:: TASK INPUTS
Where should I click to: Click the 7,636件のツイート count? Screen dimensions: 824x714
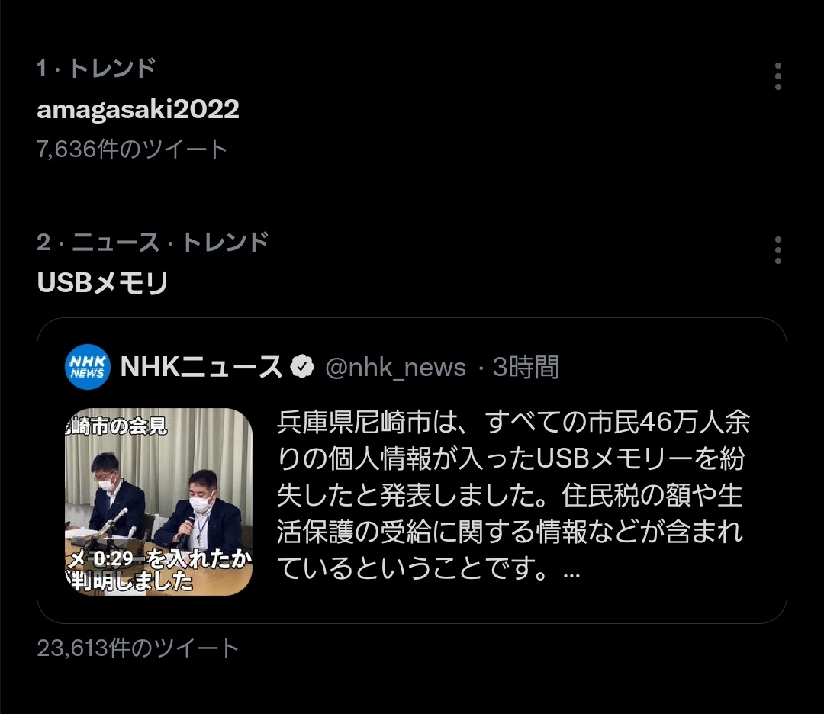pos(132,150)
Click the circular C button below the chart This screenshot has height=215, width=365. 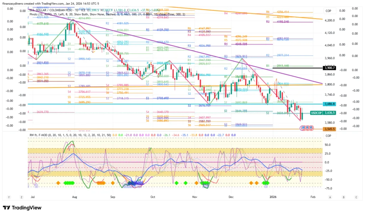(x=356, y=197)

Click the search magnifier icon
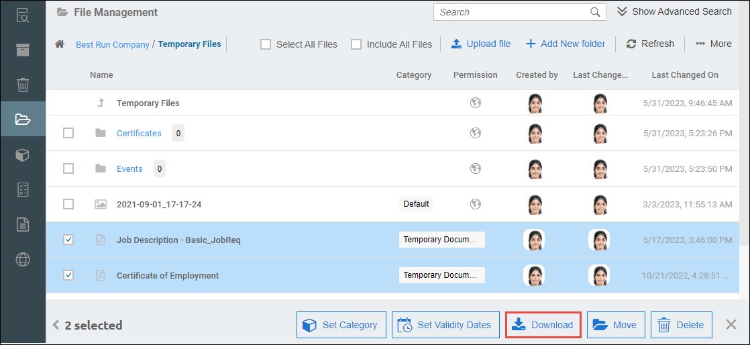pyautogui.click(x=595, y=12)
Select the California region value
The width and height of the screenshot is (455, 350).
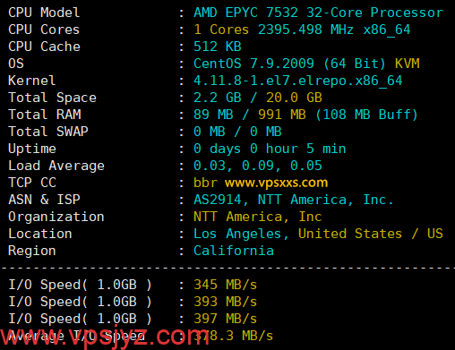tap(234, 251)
::::
:: TASK INPUTS
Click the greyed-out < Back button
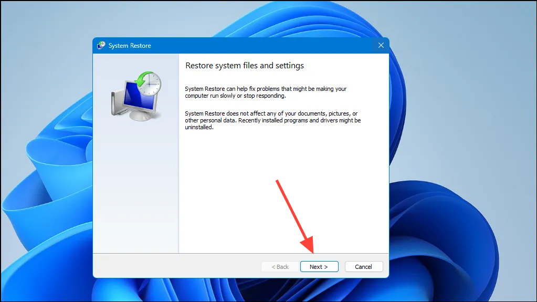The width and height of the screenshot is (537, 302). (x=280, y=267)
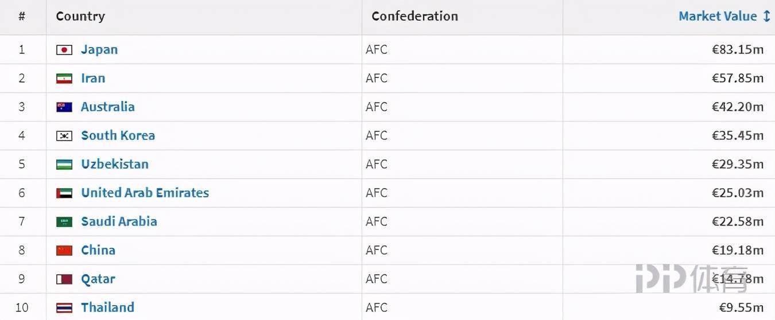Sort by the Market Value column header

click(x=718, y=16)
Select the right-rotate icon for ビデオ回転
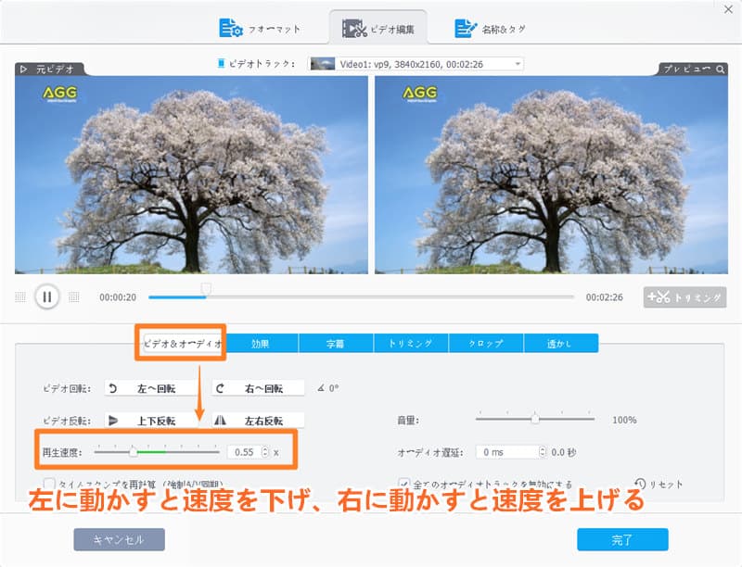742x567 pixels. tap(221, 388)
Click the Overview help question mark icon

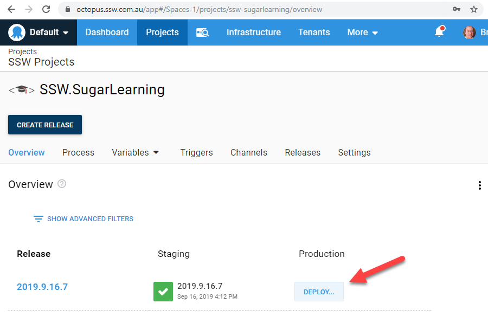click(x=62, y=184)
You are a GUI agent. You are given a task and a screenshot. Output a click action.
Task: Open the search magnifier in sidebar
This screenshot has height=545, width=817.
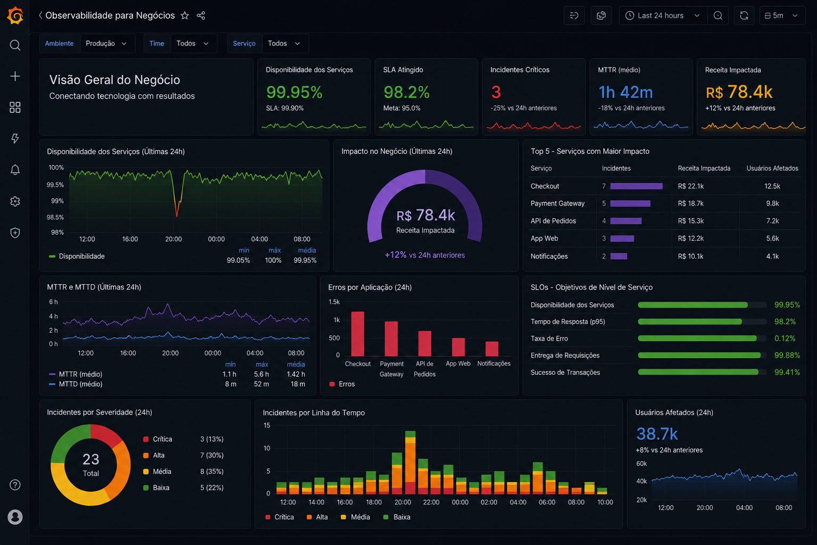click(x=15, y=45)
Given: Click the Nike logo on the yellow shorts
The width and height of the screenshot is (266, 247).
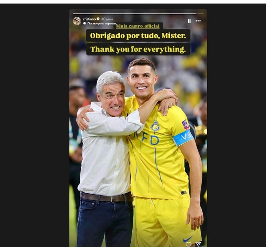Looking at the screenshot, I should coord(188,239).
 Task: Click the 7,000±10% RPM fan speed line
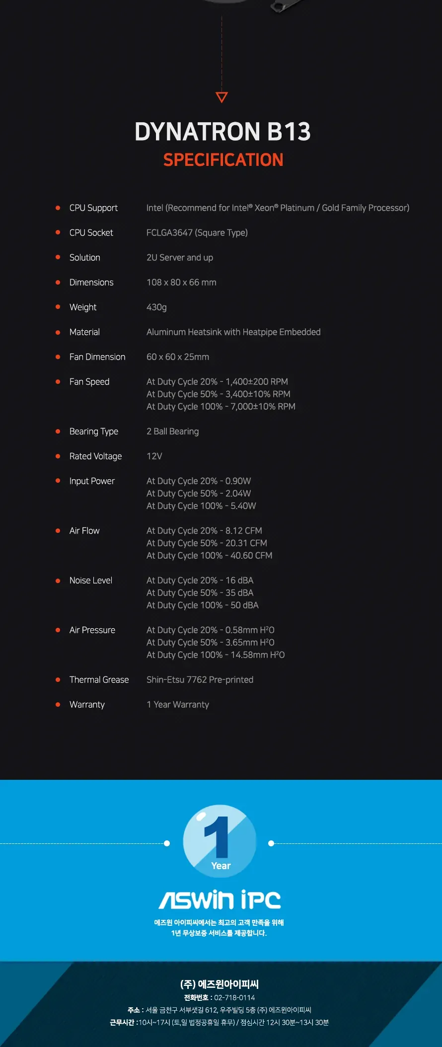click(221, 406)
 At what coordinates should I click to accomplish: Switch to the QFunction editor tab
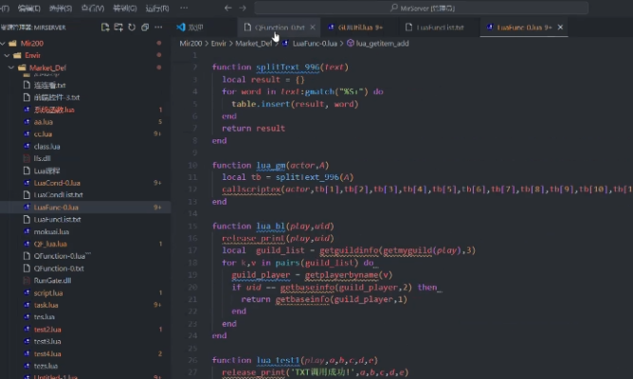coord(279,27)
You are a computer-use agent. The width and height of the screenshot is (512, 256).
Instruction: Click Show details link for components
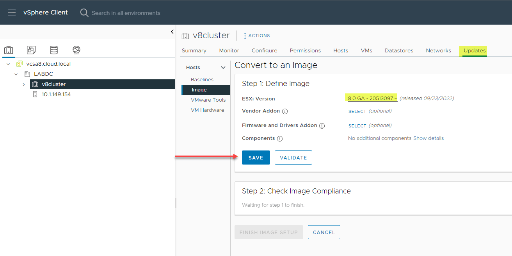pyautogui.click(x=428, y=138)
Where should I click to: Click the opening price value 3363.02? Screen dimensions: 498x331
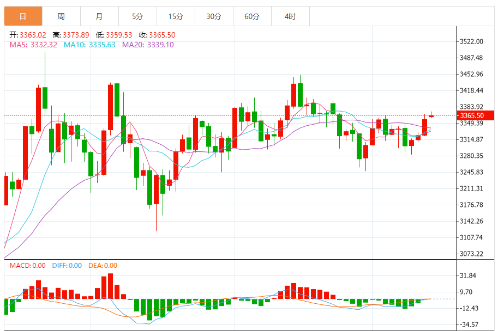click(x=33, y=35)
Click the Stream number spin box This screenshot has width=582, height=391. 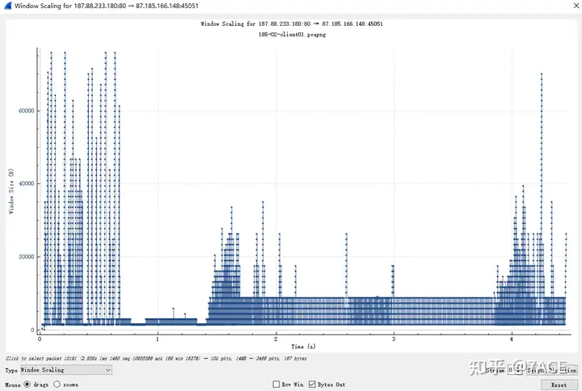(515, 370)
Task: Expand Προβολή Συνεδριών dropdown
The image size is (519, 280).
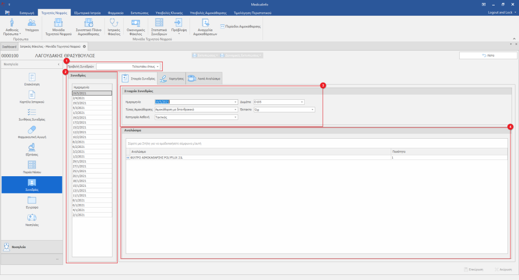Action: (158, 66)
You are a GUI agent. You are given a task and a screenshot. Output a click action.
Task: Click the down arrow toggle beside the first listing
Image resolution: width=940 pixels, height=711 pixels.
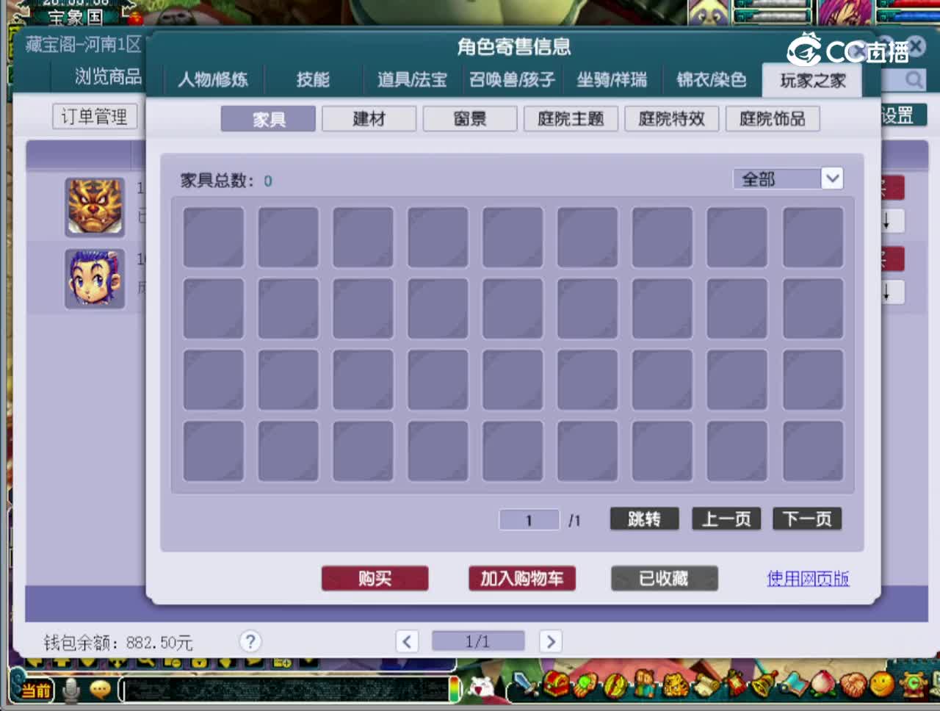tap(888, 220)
::::
WORK TO BE COMPLETED:
Would you set down only the lines above from the line with "Select the right-rotate icon for ビデオ回転" to the line with "Task: Open the search magnifier in sidebar", both included, exactly as they stand and without the pictures?

YOUR RESPONSE:
Select the right-rotate icon for ビデオ回転
742x567 pixels. tap(221, 388)
Click the Overview help question mark icon

click(x=62, y=184)
You are a GUI agent. You are given a task and a screenshot. Output a click action.
Task: Open the search magnifier in sidebar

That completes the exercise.